In Cluster 4, genes had uniquely over-represented binding sites for Mzf1 and AP2. Mzf1 belongs to the Krüppel family of zinc finger proteins and plays a role in regulating transcriptional events during hemopoietic development and controls cell proliferation as well as tumorigenesis [60], [61]. Until now, nothing is known about a role of Mzf1 upon CMV infection. AP2 are a family of transcription factors which were shown to play role in apoptosis, cell-cycle control and proliferation as well as tumorigenesis [62]. Little is known about a role of AP2 in CMV infection.
Cluster 5 showed uniquely over-represented binding sites for E2F and C/EBP. E2F is a family of TFs which are involved in the regulation of S phase genes as well as DNA damage and apoptosis [63]. For E2F-1, Song and Stinski showed that HCMV increases its activity [64]. C/EBP belongs to the bZIP transcription factors and has important function in adipocyte differentiation, maintains energy homeostasis and regulates cell differentiation [65]. It can induce growth arrest by interacting with CDK2 and CDK4 and interacts with the heterodimer E2F-DP to inhibit cell growth [66], [67]. To date, little is known about its function in CMV infection, however, the MIEP promoter of CMV contains a binding site for this transcription factor [68].

◆ ◆ ◆

## TASK SET:
1. Rewrite the part of the passage on transcription factor binding sites that opens with "Cluster 5 showed" and closes with "transcription factor [68].", swapping "C/EBP" for "CCAAT/enhancer-binding protein" throughout.
2. Carry on the passage on transcription factor binding sites in the gene clusters from its final sentence.
The listing comes from a separate source, unrelated to the passage on transcription factor binding sites.

## EXCERPTED DATA:
◆ ◆ ◆

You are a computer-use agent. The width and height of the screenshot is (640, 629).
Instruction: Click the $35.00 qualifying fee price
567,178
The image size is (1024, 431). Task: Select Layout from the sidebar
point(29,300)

◆ ◆ ◆

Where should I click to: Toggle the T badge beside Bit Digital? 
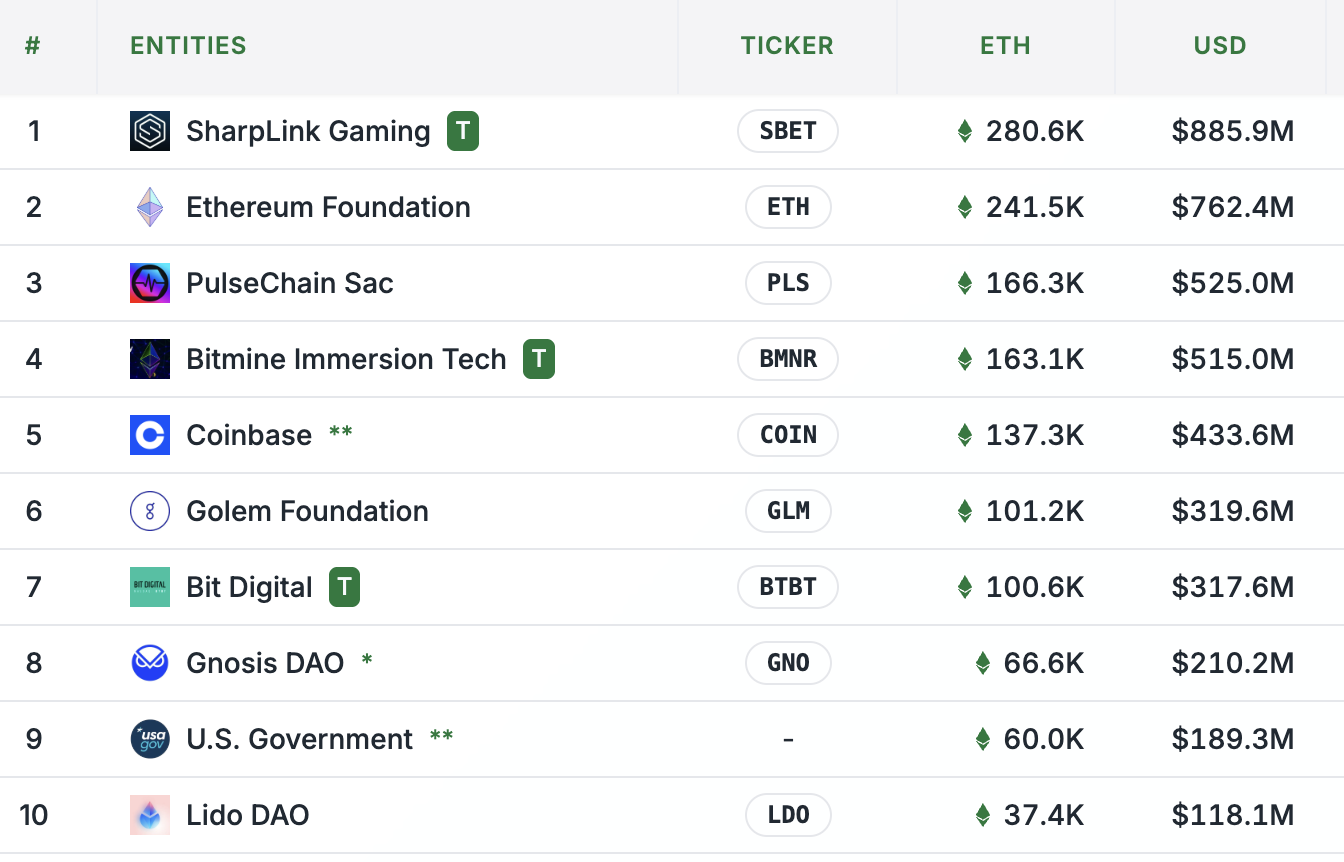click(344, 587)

◆ ◆ ◆

## RESPONSES TO THE TASKS:
1.
Cluster 5 showed uniquely over-represented binding sites for E2F and CCAAT/enhancer-binding protein. E2F is a family of TFs which are involved in the regulation of S phase genes as well as DNA damage and apoptosis [63]. For E2F-1, Song and Stinski showed that HCMV increases its activity [64]. CCAAT/enhancer-binding protein belongs to the bZIP transcription factors and has important function in adipocyte differentiation, maintains energy homeostasis and regulates cell differentiation [65]. It can induce growth arrest by interacting with CDK2 and CDK4 and interacts with the heterodimer E2F-DP to inhibit cell growth [66], [67]. To date, little is known about its function in CMV infection, however, the MIEP promoter of CMV contains a binding site for this transcription factor [68].

2.
Two exemplary TFs were chosen for further validation. As a proof-of-principle TF, we decided to look at NF-κB to see whether it's well-described rapid induction and counter-regulation during CMV infection [48], [49] would precisely reflect the transcriptional changes we observed in newly transcribed RNA under our experimental conditions. NF-κB-dimers of the NF-κB- (p105 and p100) and Rel-subfamily (c-Rel, RelB and RelA) are present in inactive IκB-bound complexes in the cytoplasm. IκK-mediated phosphorylation induces degradation of the inhibitor IkBα, enabling translocation of the NF-κB dimers to the nucleus and enhanced transcription of NF-κB target genes (reviewed in [69]). To look for degradation of the inhibitor IκBαduring the first 12 h of MCMV infection, we performed immunoblotting (Figure 3A). In addition, immunofluorescence analysis was performed to reveal the shift of RelA into the nucleus (Figure 3B). Results from both experiments demonstrated the kinetics of transcriptional regulation of genes in Cluster 1 to precisely mirror NF-κB activation, highlighting the ability of 4sU-tagging to detail real-time transcription factor activity.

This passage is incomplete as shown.